# 1911 lubricant



## Ready 2 Hunt (Aug 20, 2011)

Just bought my first 1911, already scared more will be necessary. What gun lube does everyone use on their slides? What other parts do you lube? Thanks for info


----------



## sdions (Aug 20, 2011)

i use white lithium grease on my slide.  other parts just get #9


----------



## fishtail (Aug 20, 2011)

Man I've had some real bad experiences with white lube on firearms and boat parts, please stay away from that stuff. Takes a couple of years using it to see all the problems. 

I've got to the point to use most anything, just make sure the oil is doing it's correct thing for the location needed. 

Problem is you need to find the best lubricant for your purposes.

__EXERCISE DETAILS__
Summarize the thread on 1911 lubricant in two sentences.

__AVAILABLE DATA__
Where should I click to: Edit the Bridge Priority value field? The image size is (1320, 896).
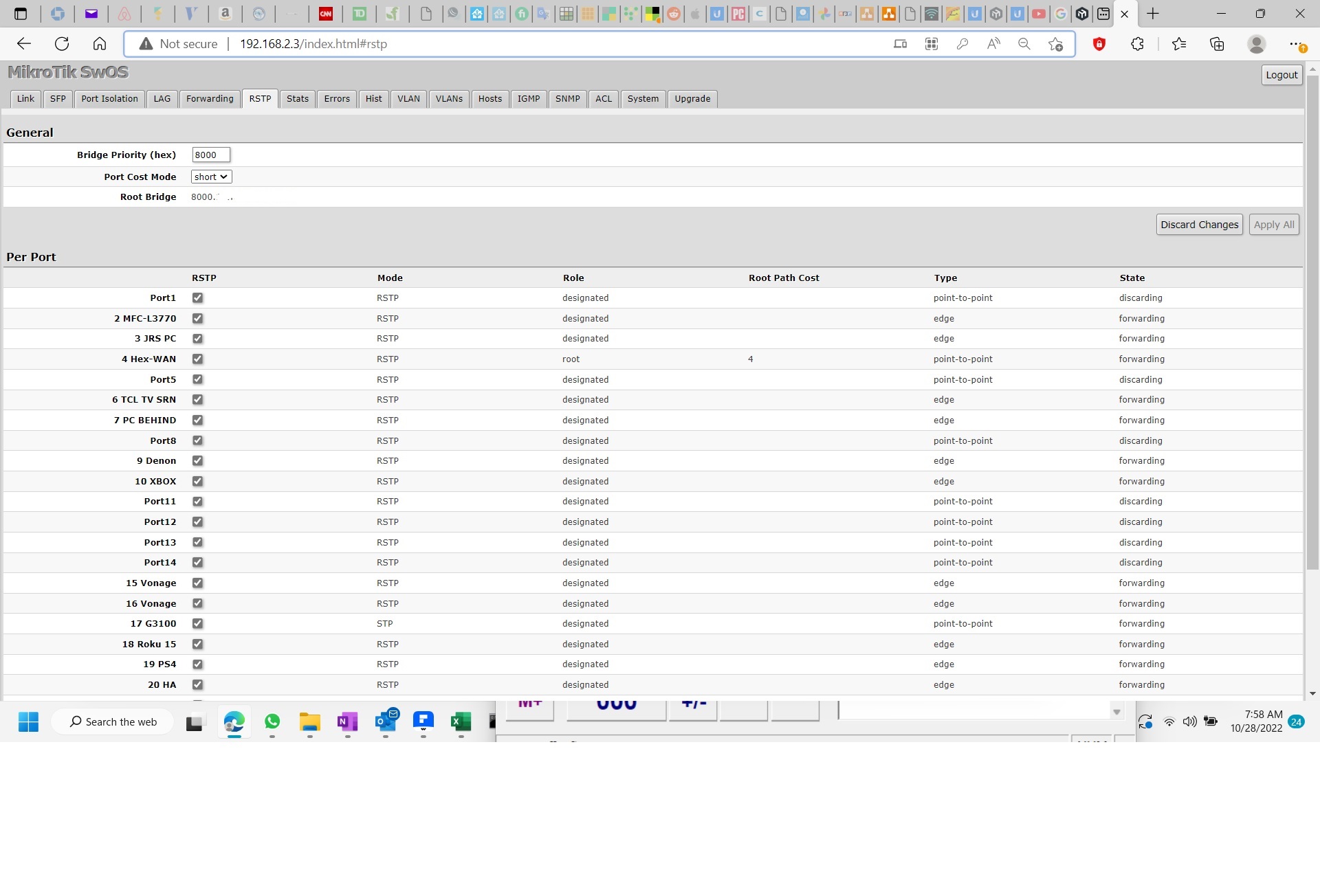210,155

__RIGHT ANSWER__
A new 1911 owner asks which gun lube others use on their slides and what other parts they lube. One reply uses white lithium grease on the slide and #9 on other parts, while another warns against white lube after bad experiences with it on firearms and boat parts and advises finding the best lubricant for one's purposes.